SUPPLIED TEXT:
'''
COVID-19 Asset Impairment Considerations & Accounting Models
The COVID-19 outbreak has changed the way the people work, where people work, and how people spend their free time. As a result, COVID-19 has had a disproportionate effect on several industry sectors. Certain industries saw an increase in the demand for their goods and services as the world transitioned to a more distanced, low-contact lifestyle. Other industries, such as energy, certain retail sectors, hospitality, and travel, have seen substantial business model disruption that will create sustained negative financial results for an uncertain amount of time.
U.S. GAAP requires companies to evaluate the recoverability of long-lived assets, goodwill, and other intangible assets when events or changes in circumstances indicate that an asset may be impaired. Each of these categories has its own set of rules governing the impairment analysis. This table summarizes the three accounting models.
Impairment Best Practices
- The impairment determination is a complex process, and starting the consideration early is key to maintaining timely reporting.
- Collaborate with the business unit leader for which an impairment analysis is being completed. He or she has direct knowledge of the effects COVID-19 has had on the business unit and can help determine if a triggering event has occurred and validate assumptions used in fair value modeling.
- Involve your financial statement auditors early in the process to align on an impairment analysis approach.
- For a company affected by COVID-19 and with material intangible assets on its balance sheet, consider engaging a fair value expert to determine the best valuation approach and to develop a precise fair value calculation.
'''
RECORDED DATA:
'''
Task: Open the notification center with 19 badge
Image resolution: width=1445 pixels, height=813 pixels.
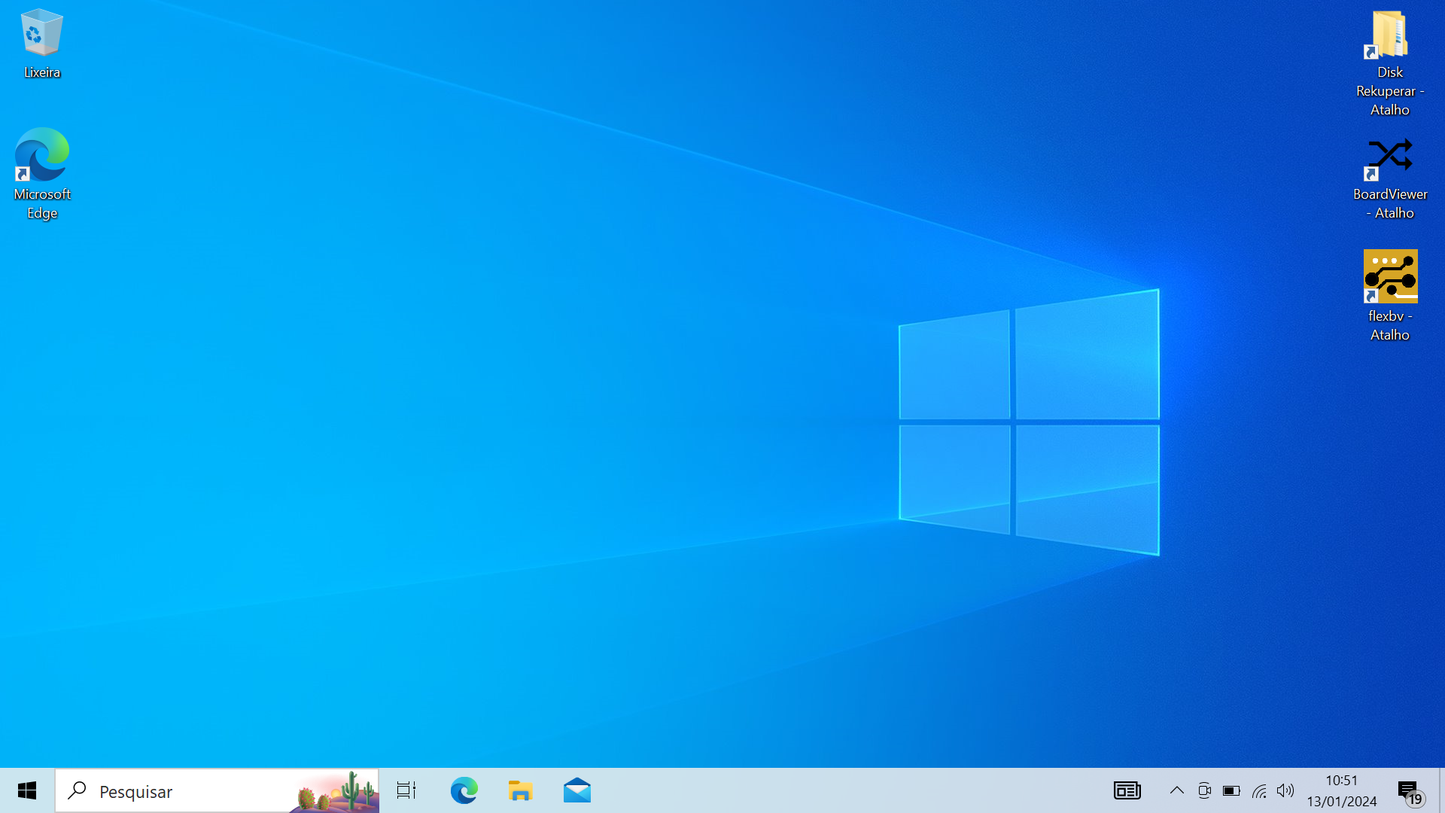Action: tap(1410, 791)
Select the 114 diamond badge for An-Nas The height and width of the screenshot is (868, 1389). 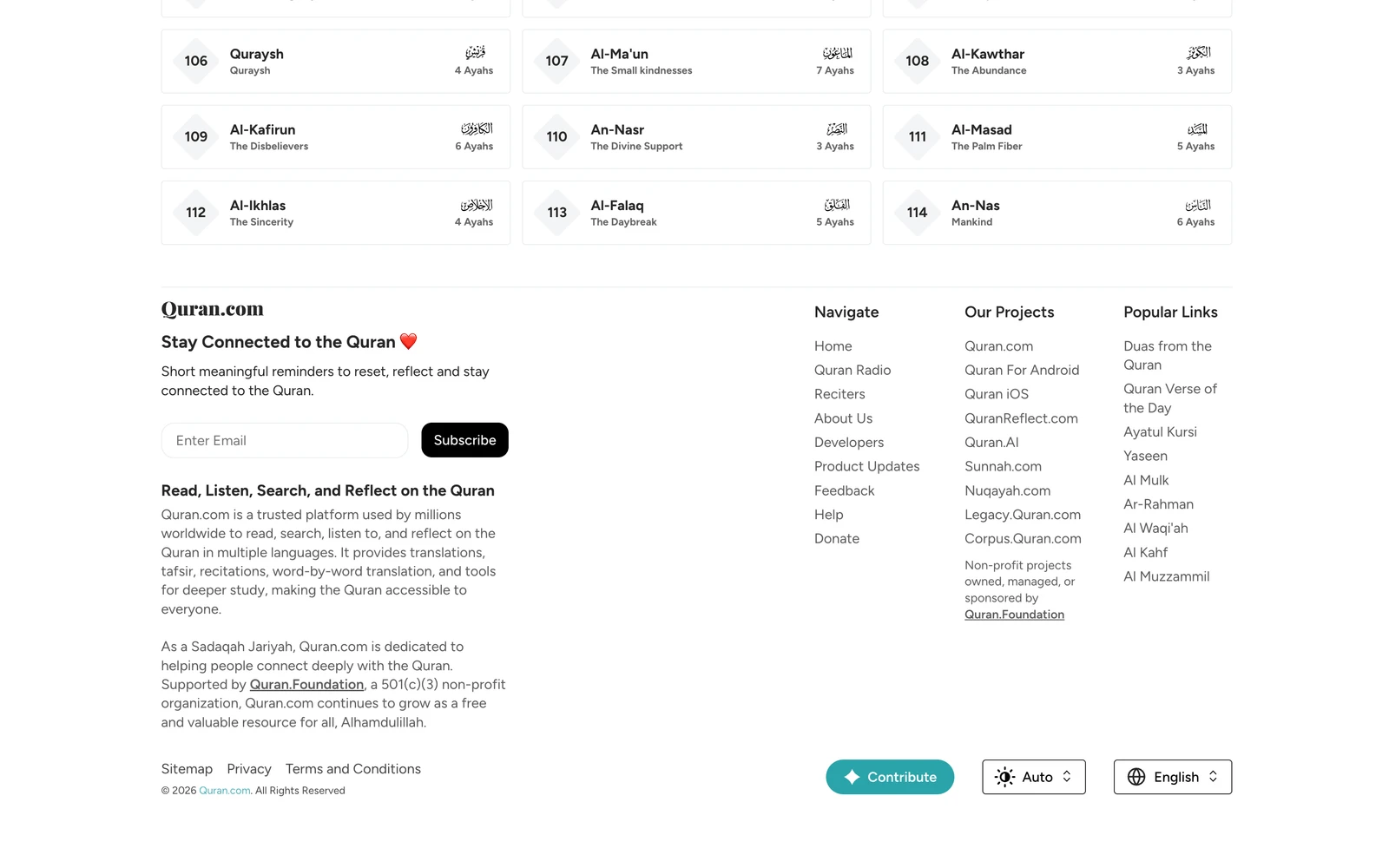coord(918,213)
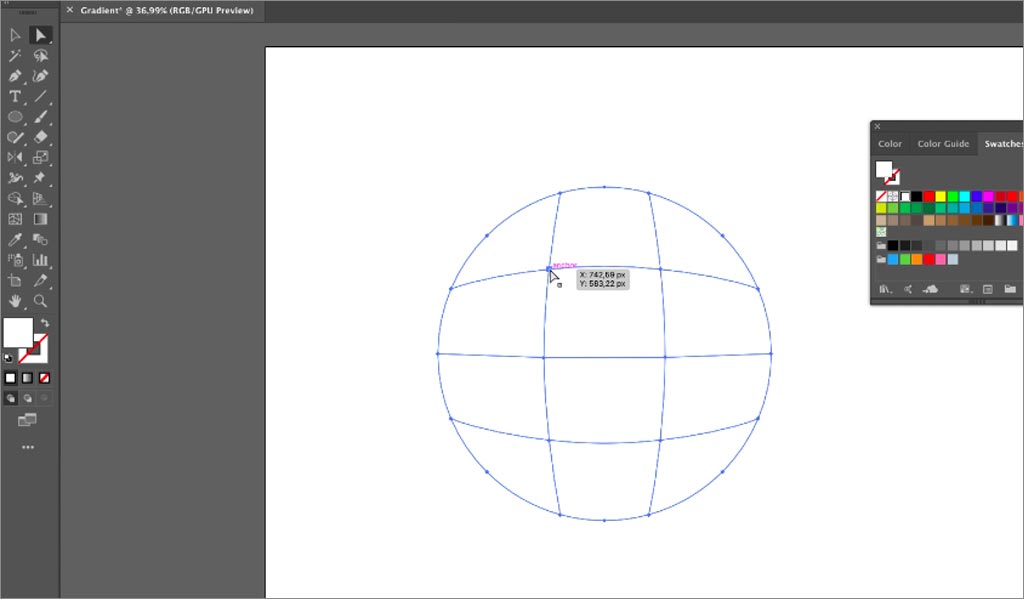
'''
PARTS OF THE EXERCISE:
a. Set down, word for word, the passage of the COVID-19 impairment text that begins at the words "COVID-19 Asset Impairment" and ends after the words "amount of time.".
b. Take the COVID-19 impairment text further, continuing from its last sentence.

YOUR WRITTEN ANSWERS:
a.
COVID-19 Asset Impairment Considerations & Accounting Models
The COVID-19 outbreak has changed the way the people work, where people work, and how people spend their free time. As a result, COVID-19 has had a disproportionate effect on several industry sectors. Certain industries saw an increase in the demand for their goods and services as the world transitioned to a more distanced, low-contact lifestyle. Other industries, such as energy, certain retail sectors, hospitality, and travel, have seen substantial business model disruption that will create sustained negative financial results for an uncertain amount of time.

b.
The following is a hypothetical example of an impairment disclosure within a company’s financial statements:
We review our long-lived assets for impairment whenever events or circumstances indicate an impairment could have occurred. As a result of the effects of COVID-19, we determined a triggering event occurred related to certain long-lived assets within our North America reporting unit. We performed an undiscounted cash flow analysis utilizing a probability-weighted approach and determined our Michigan production facility has a carrying value that exceeds its estimated undiscounted future cash flows. A discounted cashflow analysis was used to project future cash flows based on our discounted weighted-average cost of capital. As a result, we recorded an impairment charge of $1 million.
We performed impairment analysis for our indefinite-life trademark assets using an income approach and concluded no impairment occurred.
We evaluate goodwill annually or more frequently if events or circumstances indicate an impairment could have occurred. As a result of COVID-19, we determined a triggering event occurred related to our North America reporting unit due to a decrease in expected future cash flows. An income approach for estimating fair value was used to project future cash flows based on our discounted weighted-average cost of capital. As a result, we recorded a goodwill impairment charge of $2 million.